## Problem to work on:
Which lines of the records contain "left"? Collect every one of them.
START Entries supplied
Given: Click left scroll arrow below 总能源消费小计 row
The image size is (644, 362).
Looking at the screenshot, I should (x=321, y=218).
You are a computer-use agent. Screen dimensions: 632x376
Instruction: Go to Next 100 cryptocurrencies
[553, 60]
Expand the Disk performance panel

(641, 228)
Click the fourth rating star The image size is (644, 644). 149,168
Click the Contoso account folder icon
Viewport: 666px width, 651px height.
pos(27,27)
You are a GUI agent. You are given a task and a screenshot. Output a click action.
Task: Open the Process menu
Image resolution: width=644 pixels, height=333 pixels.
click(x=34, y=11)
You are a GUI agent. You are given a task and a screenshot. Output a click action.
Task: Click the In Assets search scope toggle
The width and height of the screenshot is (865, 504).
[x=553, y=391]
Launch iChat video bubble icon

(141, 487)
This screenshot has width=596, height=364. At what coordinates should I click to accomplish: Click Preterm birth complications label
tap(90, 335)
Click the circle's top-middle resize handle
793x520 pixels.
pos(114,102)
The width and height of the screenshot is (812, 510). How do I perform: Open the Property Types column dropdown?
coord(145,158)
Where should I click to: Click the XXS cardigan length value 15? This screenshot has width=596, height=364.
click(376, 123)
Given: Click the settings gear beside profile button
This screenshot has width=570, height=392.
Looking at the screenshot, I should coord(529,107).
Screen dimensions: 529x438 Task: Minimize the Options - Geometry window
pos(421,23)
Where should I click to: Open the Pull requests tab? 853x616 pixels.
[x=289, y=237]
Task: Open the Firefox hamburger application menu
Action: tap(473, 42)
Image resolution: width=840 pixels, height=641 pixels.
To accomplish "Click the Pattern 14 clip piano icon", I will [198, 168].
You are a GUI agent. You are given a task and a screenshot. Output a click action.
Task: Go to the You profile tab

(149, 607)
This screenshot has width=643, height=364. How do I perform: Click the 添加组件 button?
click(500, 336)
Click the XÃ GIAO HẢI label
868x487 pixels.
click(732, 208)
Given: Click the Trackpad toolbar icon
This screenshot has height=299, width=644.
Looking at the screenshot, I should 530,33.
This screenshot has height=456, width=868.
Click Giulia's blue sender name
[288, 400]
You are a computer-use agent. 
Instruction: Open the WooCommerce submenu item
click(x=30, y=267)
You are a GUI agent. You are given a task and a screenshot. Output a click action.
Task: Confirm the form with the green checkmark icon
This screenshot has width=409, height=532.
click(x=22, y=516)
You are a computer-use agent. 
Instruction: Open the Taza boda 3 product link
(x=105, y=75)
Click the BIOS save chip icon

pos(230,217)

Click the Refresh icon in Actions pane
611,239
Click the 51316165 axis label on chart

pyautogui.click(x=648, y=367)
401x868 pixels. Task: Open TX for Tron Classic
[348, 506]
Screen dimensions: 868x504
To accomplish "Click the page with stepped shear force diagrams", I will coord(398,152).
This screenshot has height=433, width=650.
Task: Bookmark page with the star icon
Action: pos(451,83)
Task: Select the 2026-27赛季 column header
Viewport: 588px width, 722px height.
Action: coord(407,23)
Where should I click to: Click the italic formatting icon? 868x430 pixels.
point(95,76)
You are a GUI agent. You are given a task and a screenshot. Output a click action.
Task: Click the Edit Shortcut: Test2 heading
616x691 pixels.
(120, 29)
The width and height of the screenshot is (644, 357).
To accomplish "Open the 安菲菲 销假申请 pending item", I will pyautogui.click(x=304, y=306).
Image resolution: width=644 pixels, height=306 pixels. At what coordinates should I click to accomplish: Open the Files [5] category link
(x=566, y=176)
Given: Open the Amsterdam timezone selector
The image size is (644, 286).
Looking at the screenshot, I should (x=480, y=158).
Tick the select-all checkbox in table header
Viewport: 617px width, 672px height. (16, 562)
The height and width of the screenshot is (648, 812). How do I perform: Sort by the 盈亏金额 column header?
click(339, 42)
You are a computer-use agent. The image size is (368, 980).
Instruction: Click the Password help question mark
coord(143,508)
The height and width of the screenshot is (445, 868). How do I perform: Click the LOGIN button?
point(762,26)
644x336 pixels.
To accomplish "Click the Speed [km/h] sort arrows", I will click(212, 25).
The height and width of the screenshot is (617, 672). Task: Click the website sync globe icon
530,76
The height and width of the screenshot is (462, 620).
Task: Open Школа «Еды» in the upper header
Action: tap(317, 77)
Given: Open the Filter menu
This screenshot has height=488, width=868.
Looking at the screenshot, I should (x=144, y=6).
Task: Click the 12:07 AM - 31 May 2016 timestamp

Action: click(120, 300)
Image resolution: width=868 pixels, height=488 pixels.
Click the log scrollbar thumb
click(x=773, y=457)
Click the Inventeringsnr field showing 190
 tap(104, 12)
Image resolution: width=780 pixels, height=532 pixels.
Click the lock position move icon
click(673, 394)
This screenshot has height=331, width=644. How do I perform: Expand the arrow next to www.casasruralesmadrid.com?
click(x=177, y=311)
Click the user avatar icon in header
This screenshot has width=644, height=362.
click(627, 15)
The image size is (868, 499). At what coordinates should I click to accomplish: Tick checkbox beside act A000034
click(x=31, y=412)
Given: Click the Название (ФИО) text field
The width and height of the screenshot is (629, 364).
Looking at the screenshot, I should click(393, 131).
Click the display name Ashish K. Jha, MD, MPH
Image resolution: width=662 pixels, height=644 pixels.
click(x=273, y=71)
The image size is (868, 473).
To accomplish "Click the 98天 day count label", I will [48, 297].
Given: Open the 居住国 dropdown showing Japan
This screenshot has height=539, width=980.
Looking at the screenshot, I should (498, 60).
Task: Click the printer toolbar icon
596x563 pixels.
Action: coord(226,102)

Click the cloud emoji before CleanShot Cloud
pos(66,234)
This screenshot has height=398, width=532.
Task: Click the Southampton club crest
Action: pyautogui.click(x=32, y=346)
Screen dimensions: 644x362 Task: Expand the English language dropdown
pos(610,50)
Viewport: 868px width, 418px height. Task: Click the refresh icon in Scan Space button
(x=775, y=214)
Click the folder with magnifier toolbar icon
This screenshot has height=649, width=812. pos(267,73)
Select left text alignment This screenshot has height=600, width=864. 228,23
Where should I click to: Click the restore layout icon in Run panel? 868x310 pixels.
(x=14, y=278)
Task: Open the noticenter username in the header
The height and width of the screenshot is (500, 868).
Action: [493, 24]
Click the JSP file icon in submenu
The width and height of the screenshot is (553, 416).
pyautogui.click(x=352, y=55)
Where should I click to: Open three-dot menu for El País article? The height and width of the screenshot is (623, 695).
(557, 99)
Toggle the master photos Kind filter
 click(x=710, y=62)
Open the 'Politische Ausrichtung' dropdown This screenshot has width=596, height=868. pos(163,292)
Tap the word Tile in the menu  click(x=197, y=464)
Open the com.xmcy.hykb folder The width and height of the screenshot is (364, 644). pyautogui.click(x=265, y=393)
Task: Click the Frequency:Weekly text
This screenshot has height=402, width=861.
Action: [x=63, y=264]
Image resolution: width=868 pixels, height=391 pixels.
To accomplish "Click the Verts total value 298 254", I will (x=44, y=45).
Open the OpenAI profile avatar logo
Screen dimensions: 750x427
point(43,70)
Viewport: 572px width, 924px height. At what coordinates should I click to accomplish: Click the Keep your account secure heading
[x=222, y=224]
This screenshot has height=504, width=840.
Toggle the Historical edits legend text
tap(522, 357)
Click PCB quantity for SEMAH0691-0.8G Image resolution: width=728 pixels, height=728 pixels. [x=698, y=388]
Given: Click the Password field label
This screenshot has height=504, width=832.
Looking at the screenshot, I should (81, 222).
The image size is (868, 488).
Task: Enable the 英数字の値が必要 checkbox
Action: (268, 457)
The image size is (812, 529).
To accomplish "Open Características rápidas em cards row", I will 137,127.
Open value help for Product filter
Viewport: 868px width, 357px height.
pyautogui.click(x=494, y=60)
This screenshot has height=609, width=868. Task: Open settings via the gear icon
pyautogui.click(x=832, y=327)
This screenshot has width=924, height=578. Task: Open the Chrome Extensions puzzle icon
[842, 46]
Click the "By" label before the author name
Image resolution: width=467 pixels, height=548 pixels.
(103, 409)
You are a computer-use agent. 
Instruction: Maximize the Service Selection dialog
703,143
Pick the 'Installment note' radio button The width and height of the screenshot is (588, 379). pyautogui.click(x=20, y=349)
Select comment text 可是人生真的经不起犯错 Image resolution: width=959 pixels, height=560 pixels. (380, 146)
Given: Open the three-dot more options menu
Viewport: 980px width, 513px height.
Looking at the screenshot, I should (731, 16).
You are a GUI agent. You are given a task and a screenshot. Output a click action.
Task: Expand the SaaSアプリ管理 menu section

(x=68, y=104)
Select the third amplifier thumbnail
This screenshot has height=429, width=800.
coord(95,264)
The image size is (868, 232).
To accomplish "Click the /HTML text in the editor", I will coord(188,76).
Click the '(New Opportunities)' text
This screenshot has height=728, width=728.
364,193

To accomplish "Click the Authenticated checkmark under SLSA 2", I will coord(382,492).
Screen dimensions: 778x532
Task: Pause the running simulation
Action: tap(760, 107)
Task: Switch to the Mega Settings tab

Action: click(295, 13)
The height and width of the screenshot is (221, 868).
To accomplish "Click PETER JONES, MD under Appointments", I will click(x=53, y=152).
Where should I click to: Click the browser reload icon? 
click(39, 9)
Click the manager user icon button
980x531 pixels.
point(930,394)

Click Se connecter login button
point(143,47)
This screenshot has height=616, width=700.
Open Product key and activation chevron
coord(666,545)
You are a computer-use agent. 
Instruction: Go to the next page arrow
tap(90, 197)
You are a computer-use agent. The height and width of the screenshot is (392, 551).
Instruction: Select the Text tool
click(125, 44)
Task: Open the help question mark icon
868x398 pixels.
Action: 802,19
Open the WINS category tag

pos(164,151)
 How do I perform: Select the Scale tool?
END Entries supplied
## Written solution:
Given: Click left scroll arrow below 总能源消费小计 row
Select left text alignment This screenshot has height=600, width=864. 228,23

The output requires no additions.